The invention discloses a preparation method of a Bi-2223/AgAu superconducting strip with high current carrying and low heat conduction, which comprises the following steps: filling Bi-2223 precursor powder into an AgAu alloy tube to obtain a first tube-loading composite body; secondly, assembling the single-core wire bundle into an AgAu alloy tube after drawing to obtain a second tube-loading composite body; thirdly, drawing and processing after hole-pattern rolling, and then rolling by adopting a flat roller to prepare a multi-core Bi-2223/AgAu strip; fourthly, obtaining the Bi-2223/AgAu superconducting strip through heat treatment. The invention adopts AgAu alloy tubes with low thermal conductivity as the inner sheath and the outer sheath, and adopts multi-roll pass rolling to ensure the cooperative deformation between the metal sheath and the ceramic core wire, and the prepared multi-core Bi-2223/AgAu strip has lower thermal conductivity, higher core wire density and critical current density, and is beneficial to the application on high-temperature superconducting current leads.

Description

Preparation method of Bi-2223/AgAu superconducting strip with high current carrying and low heat conduction

Technical Field

The invention belongs to the technical field of superconducting material preparation, and particularly relates to a preparation method of a Bi-2223/AgAu superconducting strip with high current carrying and low heat conduction.

Background

Bi-2223/AgAu strips produced by powder thimble method (PIT) with high critical current density (J)_c) And lower thermal conductivity, are considered to be one of the best materials for manufacturing high temperature superconducting current leads. The critical current density of the Bi-2223/AgAu strip is one of the most important parameters of the application of the Bi-2223/AgAu superconductive strip, and the current-carrying performance of the current lead can be rapidly improved and the heat leakage quantity is gradually reduced by improving the critical current density of the Bi-2223/AgAu superconductive strip and optimizing the structure of the current lead. Therefore, the high-temperature superconducting current lead prepared from the Bi-2223/AgAu strip is developed and applied in more and more large-scale projects in the world. Switzerland plasma physical research Center (CRPP), Karlsruhe technical institute of Germany (KIT), Japan atomic force institute (JAERI) and Chinese academy of sciencesThe institute of physical and physical (ASIPP) undertakes the preparation work of high-temperature superconducting current leads of Large scientific engineering including International Thermal Experimental Reader (ITER), Wendelstein 7-X, Large logical device (LHD), JT-60SA, Large Hardon Cooler (LHC), EAST and the like.

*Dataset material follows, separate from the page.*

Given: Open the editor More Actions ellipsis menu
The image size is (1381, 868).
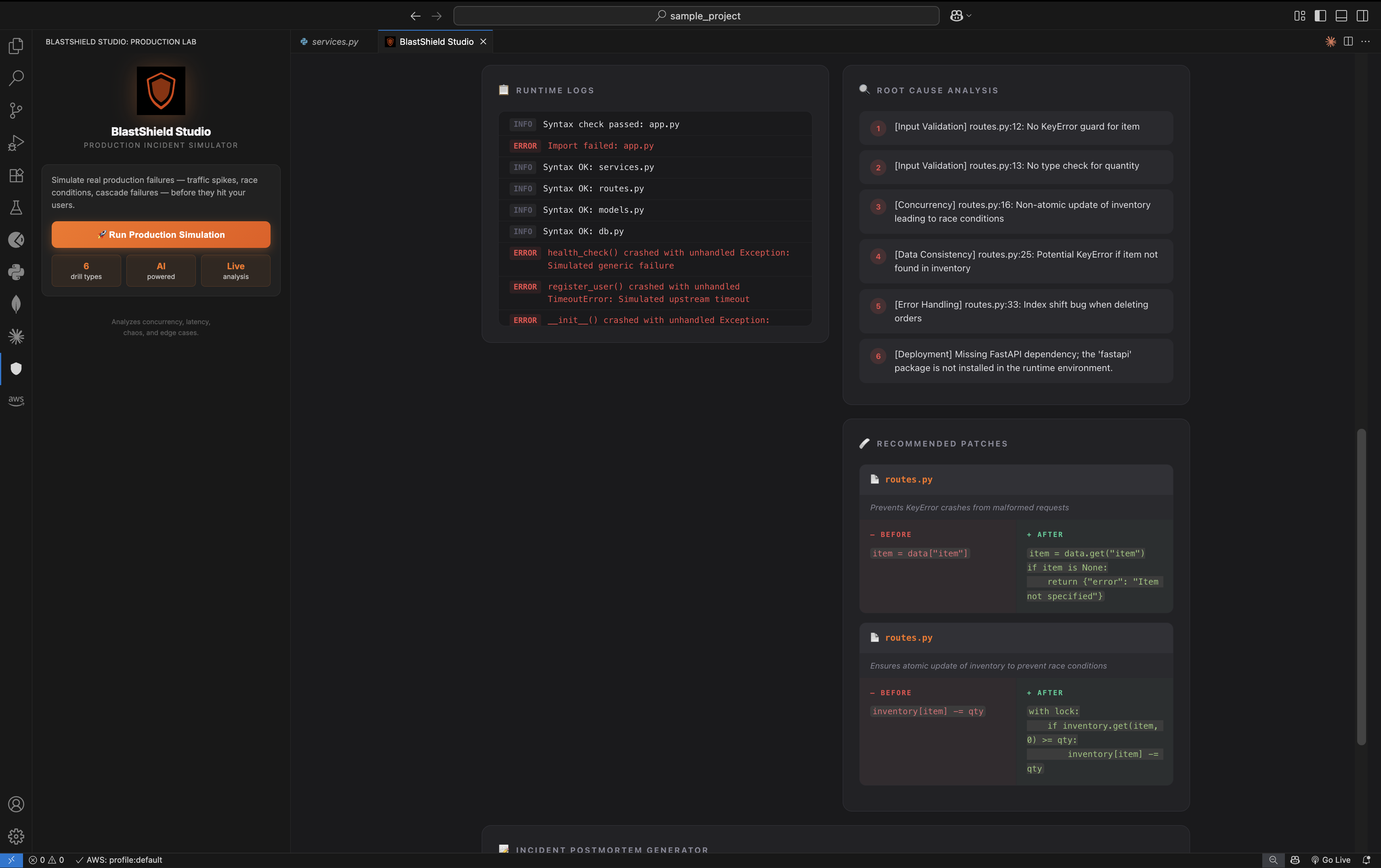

Compared with the conventional Bi-2223/Ag strip, the Bi-2223/AgAu strip has lower current-carrying performance, which seriously limits the development of the domestic high-temperature superconducting current lead research. At present, the Bi-2223/AgAu strip preparation process mainly has the problem that the strength of the Ag-Au alloy is lower than that of the Ag-Mg alloy after annealing and is basically the same as that of pure Ag. Therefore, the influence of the AgAu/AgAu sheath with lower strength on the density and the silver/super interface of the core wire during mechanical deformation is different from that of the traditional Ag/AgMg sheath, and the final problems of lower density of the core wire of the strip material, uneven silver/super interface and the like can be caused. Therefore, the current carrying performance of the Bi-2223/AgAu prepared by different processes at present is generally reduced by 20-30% compared with that of the conventional Bi-2223/Ag strip.

Disclosure of Invention

The technical problem to be solved by the invention is to provide a preparation method of a Bi-2223/AgAu superconducting tape with high current carrying and low heat conductivity aiming at the defects of the prior art. According to the method, the AgAu alloy pipe with low thermal conductivity is used as the inner and outer sleeves of the strip, and continuous rolling is performed by adopting a multi-roll pass rolling process, so that the cooperative deformation between the metal sleeve and the ceramic core wire is ensured, the core breaking is avoided, and the density of the core wire is increased, so that the prepared multi-core Bi-2223/AgAu strip has low thermal conductivity, high core wire density and critical current density, and is favorable for application to a high-temperature superconducting current lead.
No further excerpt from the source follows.